In this video from ATPESC 2019, David Keyes from KAUST presents: The Convergence of Big Data and Large-scale Simulation.
Motivations abound for the convergence of large-scale simulation and big data. The most important are scientific and engineering advances, but computational and data storage efficiency, economy of data center operations, development of a competitive workforce, and computer architecture forcing are also compelling reasons to bring together communities that are today rather divergent.
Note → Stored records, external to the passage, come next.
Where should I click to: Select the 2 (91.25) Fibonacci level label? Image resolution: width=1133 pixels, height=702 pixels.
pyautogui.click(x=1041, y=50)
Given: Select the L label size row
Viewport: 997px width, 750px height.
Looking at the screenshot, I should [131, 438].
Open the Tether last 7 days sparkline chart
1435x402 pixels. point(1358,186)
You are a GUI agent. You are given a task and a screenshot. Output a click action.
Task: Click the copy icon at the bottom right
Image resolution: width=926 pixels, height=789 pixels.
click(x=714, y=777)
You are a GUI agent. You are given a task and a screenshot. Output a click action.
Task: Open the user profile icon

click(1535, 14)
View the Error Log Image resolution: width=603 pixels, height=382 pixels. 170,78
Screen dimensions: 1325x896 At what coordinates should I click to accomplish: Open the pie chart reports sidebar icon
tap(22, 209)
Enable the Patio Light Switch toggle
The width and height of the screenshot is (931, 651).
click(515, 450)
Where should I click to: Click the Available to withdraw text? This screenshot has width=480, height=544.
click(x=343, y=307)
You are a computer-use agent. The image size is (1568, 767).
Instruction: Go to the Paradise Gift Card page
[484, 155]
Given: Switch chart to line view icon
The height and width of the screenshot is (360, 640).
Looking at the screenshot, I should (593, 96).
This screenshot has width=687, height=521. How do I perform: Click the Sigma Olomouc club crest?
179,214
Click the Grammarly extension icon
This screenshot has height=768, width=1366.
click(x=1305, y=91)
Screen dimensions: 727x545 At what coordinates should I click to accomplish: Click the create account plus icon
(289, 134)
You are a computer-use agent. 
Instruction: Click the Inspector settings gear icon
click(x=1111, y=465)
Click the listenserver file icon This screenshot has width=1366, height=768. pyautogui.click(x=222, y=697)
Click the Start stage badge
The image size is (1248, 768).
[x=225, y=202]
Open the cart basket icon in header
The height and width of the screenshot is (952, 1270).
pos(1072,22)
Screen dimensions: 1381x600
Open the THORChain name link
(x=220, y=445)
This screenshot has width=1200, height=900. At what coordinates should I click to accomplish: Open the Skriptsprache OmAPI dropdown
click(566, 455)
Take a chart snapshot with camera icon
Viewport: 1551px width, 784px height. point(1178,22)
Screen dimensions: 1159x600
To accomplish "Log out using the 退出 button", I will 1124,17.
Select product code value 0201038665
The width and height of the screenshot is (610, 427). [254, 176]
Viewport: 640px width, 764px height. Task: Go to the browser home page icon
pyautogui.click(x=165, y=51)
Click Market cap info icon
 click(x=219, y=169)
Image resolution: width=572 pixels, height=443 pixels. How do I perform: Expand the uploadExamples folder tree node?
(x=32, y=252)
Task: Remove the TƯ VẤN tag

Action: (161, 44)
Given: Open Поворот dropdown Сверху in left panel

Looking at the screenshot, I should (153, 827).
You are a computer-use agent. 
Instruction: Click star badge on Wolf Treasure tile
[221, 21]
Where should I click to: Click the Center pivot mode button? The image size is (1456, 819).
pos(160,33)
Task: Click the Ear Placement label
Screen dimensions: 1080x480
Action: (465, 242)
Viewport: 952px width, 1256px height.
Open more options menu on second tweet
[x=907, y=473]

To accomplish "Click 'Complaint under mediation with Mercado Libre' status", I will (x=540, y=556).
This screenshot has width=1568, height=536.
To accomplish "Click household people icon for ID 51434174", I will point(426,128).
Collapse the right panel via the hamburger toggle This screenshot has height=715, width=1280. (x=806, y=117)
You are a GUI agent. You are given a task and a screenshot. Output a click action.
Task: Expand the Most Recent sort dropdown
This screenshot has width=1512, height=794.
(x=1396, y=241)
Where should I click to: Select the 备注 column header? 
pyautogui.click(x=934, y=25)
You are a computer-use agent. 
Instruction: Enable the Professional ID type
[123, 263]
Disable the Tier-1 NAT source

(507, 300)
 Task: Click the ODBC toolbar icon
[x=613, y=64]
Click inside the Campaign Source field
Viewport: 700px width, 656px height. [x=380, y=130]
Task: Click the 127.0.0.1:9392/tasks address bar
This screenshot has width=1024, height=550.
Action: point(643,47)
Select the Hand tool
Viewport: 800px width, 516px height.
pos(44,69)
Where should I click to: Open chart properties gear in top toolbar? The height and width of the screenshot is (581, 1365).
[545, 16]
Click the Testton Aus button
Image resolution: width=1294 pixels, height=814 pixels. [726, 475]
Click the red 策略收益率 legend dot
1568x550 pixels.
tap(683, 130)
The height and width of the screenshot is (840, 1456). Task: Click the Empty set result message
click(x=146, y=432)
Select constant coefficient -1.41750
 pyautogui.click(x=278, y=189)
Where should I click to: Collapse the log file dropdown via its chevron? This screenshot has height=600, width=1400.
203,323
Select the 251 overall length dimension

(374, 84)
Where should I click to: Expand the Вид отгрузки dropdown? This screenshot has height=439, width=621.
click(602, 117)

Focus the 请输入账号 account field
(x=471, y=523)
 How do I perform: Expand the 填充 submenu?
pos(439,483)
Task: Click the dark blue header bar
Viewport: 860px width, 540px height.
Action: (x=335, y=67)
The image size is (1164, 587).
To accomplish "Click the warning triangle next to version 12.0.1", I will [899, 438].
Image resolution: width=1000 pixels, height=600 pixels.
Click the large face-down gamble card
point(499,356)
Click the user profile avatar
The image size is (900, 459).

To take advantage of advances in analytics and learning, large-scale simulations should evolve to incorporate these technologies in-situ, rather than as forms of post-processing. This potentially reduces burdens of file transfer and the runtime IO that produces the files. In some applications, IO consumes more resources than the computation, itself. Smart steering may obviate significant computation, along with the IO that would accompany it, in unfruitful regions of physical parameter space, as guided by the in-situ analytics. In-situ machine learning offers smart data compression, which complements analytics in leading to reduced IO and reduced storage. Machine learning has the potential to improve the simulation, itself, since many simulations incorporate empirical relationships, such as constitutive parameters or functions that are not derived from first principles, but tuned from dimensional analysis, intuition, observation, or other simulations. Machine learning in-the-loop may ultimately be more effective than the tuning of human experts.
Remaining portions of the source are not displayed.